Dağların zirvelerinde,tepe yamaçlarında, ovalarda ve yaylalarda güllerin olmadığını düşünmek bile zor.
Her çiçeğin bir adı , bir kokusu ve bir tadı vardır.Yapraklarından şuruplar yapılan “Has gül” de sevgi sembolüdür çoğu zaman. Gül kokusunun büyüsü yalnız kozmetik ürünleri değil,sanatı, şiiri,sevgiyi ve aşkı da sarmalar…

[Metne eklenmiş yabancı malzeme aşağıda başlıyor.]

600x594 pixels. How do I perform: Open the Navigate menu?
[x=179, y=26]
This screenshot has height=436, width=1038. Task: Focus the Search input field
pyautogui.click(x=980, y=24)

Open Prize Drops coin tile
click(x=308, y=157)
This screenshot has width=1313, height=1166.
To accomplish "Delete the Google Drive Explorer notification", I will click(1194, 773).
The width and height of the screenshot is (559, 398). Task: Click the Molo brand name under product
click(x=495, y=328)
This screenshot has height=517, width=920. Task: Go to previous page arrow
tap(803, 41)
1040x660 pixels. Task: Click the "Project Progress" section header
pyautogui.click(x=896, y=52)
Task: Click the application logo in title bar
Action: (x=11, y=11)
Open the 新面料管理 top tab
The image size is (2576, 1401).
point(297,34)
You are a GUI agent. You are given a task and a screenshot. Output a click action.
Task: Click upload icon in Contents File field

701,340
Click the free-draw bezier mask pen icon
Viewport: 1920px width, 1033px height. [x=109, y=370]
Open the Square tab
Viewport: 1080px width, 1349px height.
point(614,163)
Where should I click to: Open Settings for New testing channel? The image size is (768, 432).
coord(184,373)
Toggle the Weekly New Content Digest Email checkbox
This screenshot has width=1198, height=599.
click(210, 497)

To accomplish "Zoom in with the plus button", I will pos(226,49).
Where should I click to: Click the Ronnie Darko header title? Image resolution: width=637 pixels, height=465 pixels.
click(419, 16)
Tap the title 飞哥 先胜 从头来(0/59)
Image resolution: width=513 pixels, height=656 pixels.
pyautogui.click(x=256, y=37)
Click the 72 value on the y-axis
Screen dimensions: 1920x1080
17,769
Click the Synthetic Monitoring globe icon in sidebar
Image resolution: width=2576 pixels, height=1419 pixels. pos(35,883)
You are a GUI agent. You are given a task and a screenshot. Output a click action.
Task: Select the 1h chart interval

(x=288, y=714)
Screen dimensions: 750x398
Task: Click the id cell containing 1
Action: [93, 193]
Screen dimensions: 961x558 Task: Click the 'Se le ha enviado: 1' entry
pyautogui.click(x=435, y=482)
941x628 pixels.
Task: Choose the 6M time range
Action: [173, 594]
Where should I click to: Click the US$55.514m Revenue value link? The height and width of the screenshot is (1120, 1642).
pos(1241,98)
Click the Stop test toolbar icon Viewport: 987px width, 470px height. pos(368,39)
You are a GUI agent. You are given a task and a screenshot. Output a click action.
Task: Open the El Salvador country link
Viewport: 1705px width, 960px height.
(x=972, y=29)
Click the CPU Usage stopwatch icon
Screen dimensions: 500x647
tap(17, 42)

Doğa gülsüz,insan gül kokusuz olmamış tarih boyunca…
YAHYA AKSOY
YORUMLAR
güzel yazınızı tebrik ederim sagolun.lakin bizim dünyaya ün salan gül kokusunu ve gülünü anlatmaya kelimeler aciz kalıyor size güller diyarından selamlarımla sayfanıza bir kucak gül bırakıyorum
ipekyolu
Güller yeryüzünün harikaları, sayfama koyduğunuz bir kucak güle
sonsuz teşekkürler,sağolun,gülsüz kalmayın.
harika bir yazıydı, burnuma gül kokusu geldi yazınızı okuduktan sonra. elinize, yüreğinize, kaleminize sağlık yürekten kutluyorum. saygılar.
ipekyolu
Güllerin hası insanın hası,kalemin hası hep var olsun.